Her lawsuit says the cash granted to Mr Neumann is “previous comprehension” and is “execrable”.
It accuses Mr Neumann and WeWork investor Softbank of abusing their retain a watch on of the company to signal off on the deal on the expense of smaller shareholders.
WeWork called the claims “meritless”.
The suit marks the most modern controversy over Mr Neumann’s relationship with the company. He stepped down as chief executive in September, after the company’s efforts to lift cash through a stock market flotation collapsed, in allotment because of the questions over his leadership.
After shedding its flotation plans, WeWork authorised a financing equipment from SoftBank, which incorporated the exit deal for Mr Neumann, who agreed to give up most of his shares and slide away the board.

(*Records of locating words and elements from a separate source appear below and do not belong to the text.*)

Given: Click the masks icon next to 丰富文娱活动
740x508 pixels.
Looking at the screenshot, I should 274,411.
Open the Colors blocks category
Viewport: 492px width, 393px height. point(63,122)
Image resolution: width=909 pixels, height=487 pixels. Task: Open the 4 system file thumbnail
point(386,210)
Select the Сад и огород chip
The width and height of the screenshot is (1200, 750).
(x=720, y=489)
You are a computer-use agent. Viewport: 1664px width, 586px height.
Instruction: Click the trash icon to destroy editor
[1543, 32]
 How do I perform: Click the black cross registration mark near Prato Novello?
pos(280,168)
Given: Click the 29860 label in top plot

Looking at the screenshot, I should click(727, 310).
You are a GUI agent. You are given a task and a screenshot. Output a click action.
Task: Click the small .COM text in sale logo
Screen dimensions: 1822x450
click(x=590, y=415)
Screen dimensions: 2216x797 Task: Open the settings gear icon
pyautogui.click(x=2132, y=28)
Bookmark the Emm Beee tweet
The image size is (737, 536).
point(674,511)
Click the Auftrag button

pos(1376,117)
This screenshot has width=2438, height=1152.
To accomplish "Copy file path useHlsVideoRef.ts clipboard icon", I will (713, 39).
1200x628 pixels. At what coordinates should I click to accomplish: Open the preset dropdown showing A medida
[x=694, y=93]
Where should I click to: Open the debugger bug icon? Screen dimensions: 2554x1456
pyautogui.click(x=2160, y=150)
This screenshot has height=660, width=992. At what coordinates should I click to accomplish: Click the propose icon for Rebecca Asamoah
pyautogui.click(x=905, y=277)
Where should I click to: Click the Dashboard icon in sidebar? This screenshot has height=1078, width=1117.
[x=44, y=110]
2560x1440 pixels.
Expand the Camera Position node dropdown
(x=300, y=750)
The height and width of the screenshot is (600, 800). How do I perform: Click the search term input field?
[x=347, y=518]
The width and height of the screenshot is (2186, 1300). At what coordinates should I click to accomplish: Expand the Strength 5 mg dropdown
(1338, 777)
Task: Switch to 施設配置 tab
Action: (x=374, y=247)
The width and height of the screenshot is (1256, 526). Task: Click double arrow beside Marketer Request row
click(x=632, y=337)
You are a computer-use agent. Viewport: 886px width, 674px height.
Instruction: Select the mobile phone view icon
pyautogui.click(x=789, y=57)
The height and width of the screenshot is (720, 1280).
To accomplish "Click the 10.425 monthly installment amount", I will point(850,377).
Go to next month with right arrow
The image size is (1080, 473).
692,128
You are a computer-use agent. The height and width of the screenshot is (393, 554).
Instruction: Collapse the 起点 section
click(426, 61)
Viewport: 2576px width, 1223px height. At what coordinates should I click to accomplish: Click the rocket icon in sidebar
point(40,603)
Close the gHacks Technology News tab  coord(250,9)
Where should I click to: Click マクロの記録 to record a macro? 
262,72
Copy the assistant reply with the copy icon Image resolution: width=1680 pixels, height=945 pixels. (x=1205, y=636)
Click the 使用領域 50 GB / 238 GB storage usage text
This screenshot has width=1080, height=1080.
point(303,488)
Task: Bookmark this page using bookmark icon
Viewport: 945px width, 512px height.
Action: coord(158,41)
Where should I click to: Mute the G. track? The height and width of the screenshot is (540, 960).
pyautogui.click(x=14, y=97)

WeWork is now trimming its enterprise, with hundreds of job cuts expected. The value of its shares maintain plunged from prior investments to the most modern financing.
It has told investors it plans to promote off firms that have to no longer allotment of its administrative heart rental operation, such as Wavegarden, which makes indoor browsing pools.
The lawsuit modified into once filed in San Francisco Superior Court docket by Natalie Sojka, who worked for the company for one and a half of years and received shares as allotment of her pay.
She has proposed it as a category action suit on behalf of herself and other minority stockholders.